## [BRIEF]
Please quote the lines below word for word, starting at the very first line and ending at the line that contains "I will 300,169.", with both of those lines included.

## [THE RECORDS]
— BEGIN —

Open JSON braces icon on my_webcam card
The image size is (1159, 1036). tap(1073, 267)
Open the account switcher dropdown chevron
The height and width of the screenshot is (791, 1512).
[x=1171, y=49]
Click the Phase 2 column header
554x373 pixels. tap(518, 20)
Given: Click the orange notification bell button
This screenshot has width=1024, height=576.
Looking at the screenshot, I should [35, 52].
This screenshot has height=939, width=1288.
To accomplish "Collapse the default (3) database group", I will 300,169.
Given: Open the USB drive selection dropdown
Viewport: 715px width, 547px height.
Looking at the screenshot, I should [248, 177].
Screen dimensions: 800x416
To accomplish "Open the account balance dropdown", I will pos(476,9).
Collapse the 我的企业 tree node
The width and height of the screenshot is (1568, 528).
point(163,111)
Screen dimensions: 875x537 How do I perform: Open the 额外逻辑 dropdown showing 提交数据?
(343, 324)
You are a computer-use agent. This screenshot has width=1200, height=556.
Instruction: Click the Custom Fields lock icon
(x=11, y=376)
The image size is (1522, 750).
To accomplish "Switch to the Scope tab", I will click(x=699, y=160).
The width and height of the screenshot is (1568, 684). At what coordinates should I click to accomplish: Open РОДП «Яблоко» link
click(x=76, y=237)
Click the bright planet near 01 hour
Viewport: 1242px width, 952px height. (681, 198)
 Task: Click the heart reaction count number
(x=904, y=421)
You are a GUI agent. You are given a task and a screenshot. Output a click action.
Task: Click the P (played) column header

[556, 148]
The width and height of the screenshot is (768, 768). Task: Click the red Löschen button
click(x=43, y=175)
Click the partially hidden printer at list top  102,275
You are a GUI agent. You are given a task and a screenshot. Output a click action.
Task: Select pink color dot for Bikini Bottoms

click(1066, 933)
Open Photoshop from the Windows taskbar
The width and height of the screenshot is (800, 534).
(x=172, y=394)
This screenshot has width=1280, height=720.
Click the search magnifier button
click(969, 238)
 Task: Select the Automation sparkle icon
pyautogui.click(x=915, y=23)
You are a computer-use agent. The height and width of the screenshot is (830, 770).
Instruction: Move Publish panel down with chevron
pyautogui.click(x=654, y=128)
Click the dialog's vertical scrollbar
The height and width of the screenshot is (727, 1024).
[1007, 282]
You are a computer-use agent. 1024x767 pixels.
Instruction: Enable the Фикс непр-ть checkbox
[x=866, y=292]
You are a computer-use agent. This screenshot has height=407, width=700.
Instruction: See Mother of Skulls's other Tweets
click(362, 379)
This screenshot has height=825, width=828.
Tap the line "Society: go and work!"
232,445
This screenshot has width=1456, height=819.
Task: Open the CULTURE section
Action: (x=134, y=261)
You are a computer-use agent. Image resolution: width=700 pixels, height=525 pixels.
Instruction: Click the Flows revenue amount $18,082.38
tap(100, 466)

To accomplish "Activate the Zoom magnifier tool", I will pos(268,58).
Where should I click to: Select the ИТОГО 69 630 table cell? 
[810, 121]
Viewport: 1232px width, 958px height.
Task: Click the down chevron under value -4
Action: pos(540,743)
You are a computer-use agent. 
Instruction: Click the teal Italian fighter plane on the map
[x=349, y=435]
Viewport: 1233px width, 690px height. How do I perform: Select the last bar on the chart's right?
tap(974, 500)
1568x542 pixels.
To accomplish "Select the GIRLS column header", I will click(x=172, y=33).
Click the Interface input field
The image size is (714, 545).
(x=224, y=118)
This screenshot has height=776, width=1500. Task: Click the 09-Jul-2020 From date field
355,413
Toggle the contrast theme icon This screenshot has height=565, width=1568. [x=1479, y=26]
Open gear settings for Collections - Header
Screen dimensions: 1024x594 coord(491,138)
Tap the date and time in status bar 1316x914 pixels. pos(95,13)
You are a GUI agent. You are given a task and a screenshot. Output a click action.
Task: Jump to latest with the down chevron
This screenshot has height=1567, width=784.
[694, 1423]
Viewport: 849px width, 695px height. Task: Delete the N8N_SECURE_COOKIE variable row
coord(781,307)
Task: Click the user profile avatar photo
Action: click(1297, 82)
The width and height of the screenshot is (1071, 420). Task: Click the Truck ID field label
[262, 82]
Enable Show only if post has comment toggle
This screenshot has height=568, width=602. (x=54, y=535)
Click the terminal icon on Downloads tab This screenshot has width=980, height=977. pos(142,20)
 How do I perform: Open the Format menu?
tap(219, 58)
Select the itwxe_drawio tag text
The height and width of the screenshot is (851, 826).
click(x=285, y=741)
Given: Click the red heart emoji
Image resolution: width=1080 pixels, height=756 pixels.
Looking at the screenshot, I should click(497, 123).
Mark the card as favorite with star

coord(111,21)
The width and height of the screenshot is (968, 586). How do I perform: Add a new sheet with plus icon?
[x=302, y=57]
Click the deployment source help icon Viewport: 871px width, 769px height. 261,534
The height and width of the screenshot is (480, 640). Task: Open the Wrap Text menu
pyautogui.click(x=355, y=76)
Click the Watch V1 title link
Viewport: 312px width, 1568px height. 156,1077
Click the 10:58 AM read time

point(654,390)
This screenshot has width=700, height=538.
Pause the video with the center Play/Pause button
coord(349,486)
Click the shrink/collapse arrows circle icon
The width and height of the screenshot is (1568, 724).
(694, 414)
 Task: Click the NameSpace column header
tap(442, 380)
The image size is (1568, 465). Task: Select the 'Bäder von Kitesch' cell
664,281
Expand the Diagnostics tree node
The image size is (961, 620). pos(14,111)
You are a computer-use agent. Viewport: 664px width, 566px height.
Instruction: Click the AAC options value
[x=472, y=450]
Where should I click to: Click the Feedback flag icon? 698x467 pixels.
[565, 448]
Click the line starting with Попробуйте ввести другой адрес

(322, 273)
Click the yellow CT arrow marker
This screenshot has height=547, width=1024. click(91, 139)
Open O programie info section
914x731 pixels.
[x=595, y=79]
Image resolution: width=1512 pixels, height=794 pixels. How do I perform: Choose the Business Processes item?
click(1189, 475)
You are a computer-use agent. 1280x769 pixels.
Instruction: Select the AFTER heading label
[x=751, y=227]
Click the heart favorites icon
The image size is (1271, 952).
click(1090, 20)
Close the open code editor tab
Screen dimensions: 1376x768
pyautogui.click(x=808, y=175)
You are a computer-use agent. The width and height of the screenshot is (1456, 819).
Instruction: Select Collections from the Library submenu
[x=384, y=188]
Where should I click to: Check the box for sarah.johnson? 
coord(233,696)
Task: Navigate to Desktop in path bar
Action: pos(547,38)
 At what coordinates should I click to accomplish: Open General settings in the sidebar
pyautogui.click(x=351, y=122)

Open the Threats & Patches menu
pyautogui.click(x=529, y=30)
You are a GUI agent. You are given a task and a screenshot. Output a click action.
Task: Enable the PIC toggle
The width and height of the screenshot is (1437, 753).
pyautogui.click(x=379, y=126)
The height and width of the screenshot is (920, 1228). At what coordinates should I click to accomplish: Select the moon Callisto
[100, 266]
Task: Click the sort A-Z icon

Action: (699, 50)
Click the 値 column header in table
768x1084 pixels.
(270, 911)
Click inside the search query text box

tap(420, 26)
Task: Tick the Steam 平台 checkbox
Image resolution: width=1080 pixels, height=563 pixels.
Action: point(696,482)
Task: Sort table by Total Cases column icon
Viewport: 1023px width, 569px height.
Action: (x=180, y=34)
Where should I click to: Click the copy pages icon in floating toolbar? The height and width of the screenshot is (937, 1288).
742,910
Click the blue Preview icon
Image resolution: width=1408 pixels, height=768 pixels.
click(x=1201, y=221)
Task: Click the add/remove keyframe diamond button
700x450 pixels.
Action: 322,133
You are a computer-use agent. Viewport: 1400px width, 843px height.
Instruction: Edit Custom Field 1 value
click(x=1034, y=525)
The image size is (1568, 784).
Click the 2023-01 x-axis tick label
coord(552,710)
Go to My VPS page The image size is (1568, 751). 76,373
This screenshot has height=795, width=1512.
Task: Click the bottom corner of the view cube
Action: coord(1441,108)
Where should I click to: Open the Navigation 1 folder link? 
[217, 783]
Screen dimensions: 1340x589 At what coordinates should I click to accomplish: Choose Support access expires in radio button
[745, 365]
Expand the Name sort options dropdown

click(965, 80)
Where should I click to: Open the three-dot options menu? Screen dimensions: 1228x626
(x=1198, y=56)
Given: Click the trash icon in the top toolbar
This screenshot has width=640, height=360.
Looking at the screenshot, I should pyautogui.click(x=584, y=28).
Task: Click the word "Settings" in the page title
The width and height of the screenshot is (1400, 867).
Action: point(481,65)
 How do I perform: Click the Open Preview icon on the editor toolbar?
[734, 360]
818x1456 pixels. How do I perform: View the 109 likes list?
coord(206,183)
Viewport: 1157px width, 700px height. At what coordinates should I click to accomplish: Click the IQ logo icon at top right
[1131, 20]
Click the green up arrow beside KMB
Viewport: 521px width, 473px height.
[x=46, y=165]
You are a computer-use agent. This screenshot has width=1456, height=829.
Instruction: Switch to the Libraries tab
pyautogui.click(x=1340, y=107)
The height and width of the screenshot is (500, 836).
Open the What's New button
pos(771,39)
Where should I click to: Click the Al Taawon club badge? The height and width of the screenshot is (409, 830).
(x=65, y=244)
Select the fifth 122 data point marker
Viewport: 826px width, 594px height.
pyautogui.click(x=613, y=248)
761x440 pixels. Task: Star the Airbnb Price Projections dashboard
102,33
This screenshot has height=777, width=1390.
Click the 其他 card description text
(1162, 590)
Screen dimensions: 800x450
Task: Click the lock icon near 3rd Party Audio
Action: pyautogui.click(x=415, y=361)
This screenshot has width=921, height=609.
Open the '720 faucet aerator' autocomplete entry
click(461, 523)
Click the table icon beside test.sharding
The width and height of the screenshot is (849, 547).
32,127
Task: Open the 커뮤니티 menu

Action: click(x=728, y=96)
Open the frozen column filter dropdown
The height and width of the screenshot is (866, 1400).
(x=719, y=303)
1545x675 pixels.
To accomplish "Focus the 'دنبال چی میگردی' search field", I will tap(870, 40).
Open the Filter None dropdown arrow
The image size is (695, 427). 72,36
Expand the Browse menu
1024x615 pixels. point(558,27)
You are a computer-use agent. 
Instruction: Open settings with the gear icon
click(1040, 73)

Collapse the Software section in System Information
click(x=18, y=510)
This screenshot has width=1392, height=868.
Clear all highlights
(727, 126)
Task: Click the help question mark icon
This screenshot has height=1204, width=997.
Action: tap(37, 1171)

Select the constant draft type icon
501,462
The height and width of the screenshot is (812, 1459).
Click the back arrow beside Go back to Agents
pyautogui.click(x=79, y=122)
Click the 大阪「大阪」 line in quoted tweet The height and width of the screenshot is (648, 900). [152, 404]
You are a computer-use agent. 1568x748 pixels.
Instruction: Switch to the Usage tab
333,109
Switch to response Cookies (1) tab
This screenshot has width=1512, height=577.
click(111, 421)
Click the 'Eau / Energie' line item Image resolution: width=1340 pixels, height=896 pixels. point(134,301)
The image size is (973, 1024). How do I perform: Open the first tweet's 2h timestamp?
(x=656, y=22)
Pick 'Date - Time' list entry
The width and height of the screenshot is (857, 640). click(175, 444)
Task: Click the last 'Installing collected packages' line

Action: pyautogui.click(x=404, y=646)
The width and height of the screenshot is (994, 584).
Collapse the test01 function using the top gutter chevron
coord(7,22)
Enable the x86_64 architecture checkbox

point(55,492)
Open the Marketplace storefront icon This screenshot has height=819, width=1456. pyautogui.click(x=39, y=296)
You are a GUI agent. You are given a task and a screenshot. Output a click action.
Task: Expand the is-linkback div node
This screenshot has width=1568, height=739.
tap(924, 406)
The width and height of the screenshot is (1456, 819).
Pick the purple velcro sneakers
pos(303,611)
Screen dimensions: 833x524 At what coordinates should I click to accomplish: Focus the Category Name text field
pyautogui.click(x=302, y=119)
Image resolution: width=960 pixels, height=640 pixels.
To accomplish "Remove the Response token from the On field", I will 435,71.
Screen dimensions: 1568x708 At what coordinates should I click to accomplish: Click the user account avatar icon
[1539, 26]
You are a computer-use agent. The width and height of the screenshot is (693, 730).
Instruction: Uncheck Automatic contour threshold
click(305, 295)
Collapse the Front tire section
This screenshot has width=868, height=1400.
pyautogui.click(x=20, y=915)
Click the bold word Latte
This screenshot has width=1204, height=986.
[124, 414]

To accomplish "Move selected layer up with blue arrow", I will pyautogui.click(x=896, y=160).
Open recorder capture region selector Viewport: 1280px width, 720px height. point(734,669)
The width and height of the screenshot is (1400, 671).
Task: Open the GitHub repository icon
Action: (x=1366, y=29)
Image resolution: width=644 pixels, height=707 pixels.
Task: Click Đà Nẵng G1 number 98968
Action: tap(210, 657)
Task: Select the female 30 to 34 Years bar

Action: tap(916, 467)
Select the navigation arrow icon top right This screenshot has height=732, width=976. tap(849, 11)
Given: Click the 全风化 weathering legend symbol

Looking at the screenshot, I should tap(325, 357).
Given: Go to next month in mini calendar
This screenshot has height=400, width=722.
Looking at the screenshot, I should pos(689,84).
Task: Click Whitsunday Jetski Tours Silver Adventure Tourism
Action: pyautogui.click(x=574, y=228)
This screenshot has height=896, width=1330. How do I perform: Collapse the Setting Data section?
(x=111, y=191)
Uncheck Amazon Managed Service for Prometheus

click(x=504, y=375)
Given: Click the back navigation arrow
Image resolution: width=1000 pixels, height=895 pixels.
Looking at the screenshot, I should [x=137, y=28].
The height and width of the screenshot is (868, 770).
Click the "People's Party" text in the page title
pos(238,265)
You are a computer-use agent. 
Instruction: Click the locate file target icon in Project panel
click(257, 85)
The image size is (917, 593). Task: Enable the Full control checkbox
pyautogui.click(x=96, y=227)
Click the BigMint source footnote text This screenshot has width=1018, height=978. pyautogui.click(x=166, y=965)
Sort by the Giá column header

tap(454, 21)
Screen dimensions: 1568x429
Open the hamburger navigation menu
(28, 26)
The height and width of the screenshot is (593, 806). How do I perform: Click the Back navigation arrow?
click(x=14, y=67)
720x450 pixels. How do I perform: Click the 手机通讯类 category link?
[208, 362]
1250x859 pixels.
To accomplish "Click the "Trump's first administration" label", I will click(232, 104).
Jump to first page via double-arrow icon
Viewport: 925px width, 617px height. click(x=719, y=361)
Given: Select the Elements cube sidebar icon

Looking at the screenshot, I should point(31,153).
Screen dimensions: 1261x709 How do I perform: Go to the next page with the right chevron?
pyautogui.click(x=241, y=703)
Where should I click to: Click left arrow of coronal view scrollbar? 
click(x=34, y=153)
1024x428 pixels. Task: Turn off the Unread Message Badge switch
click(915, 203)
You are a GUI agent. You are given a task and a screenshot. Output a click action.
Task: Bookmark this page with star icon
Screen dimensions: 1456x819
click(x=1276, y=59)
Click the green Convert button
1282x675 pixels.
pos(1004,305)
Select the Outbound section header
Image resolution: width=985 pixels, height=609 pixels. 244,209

— END —

## [FINISHED TASK]
Open JSON braces icon on my_webcam card
The image size is (1159, 1036). tap(1073, 267)
Open the account switcher dropdown chevron
The height and width of the screenshot is (791, 1512).
[x=1171, y=49]
Click the Phase 2 column header
554x373 pixels. tap(518, 20)
Given: Click the orange notification bell button
This screenshot has width=1024, height=576.
Looking at the screenshot, I should [35, 52].
This screenshot has height=939, width=1288.
To accomplish "Collapse the default (3) database group", I will 300,169.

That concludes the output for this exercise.